Si moltiplicano le voci sulla creazione di un sistema di valutazione nazionale delle scuole per settembre 2015 e sull’estensione delle prove Invalsi fino alla maturità. Un progetto perseguito da Francesco Profumo e da Maria Chiara Carrozza e contenuto in uno dei 37 punti della lettera della Commissione Ue al governo Berlusconi nel 2011. Si vuole così chiudere il cerchio con la riforma dell’università. Agli istituti scolastici «eccellenti» andranno più soldi, a quelli che non lo sono verranno tagliati. C’è tuttavia un’incognita: l’Invalsi potrà sostenere questa impresa colossale o il Miur potrà assumere un esercito di ispettori? Improbabile, in tempi di tagli e blocco del turn-over.

Un’altra partita riguarda il «modello tedesco», l’alternanza scuola-lavoro, da introdurre dal quarto anno dei tecnici e dei professionali con stage o apprendistato. Un’idea già presente nel «decreto del fare» del governo Letta sottoforma di «sperimentazione» e non lontana dal decreto Poletti che precarizza contratti a termine e apprendistato (sottopagato fino al 60% rispetto ai lavoratori pari grado). Si parla anche di «bonus» per le aziende e finanziamenti privati per i laboratori.

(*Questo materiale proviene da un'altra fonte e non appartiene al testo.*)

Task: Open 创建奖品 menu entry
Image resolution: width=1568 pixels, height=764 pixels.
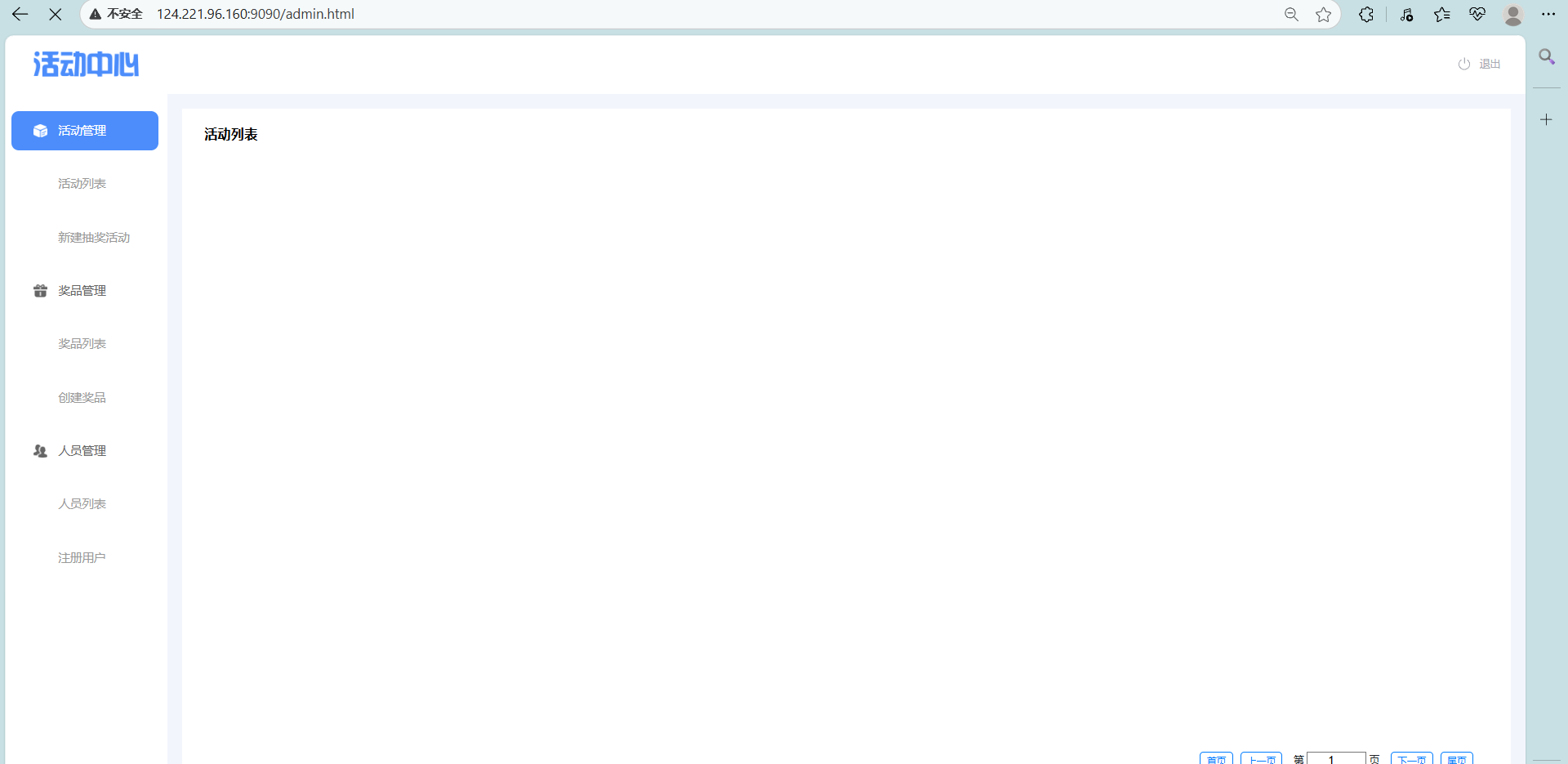Action: [x=82, y=398]
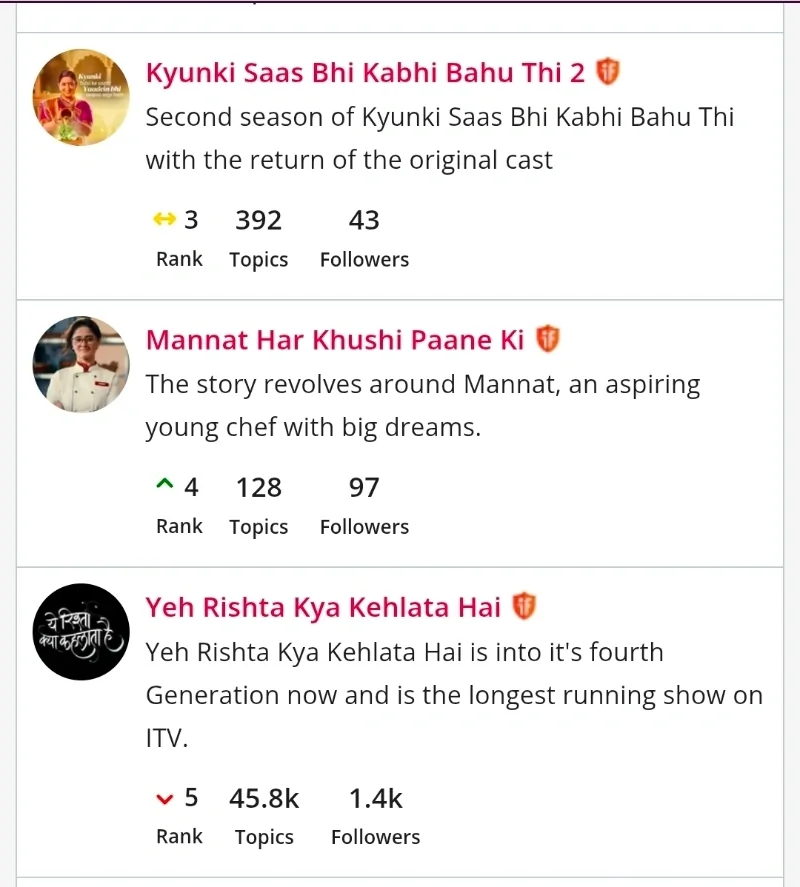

C’è poi l’idea di legare gli stipendi dei docenti di ruolo alla loro «produttività». Chi compete guadagnerà di più secondo una tripartizione stipendiale tra docenti ordinari, esperti e senior che dovrebbe sostituire il meccanismo degli scatti stipendiali e del contratto nazionale non rinnovato dal 2009. I «meno bravi», cioè coloro che non avranno accumulato punteggi e «meriti» verranno «puniti». Un’idea che per i sindacati della scuola è come il nefas della tragedia greca.

«Il mercato globale»

Chiara è un’altra aspirazione ideologica: riformare la legge sulla parità scolastica approvata nel 2000 dal centro-sinistra con Luigi Berlinguer, non in direzione di un rafforzamento della scuola pubblica, ma verso quella opposta: la detassazione per istituti privati e confessionali. «La legge del 2001 non è stata applicata e va ripensata per rispondere a un sistema educativo globale – ha detto Giannini – Il rapporto con le paritarie si risolve insieme senza pregiudizi ideologici». In questa visione, pubblico e privato competono «senza ideologie» come le imprese e il loro rendimento sul mercato «globale» verrà misurato dalle classifiche internazionali.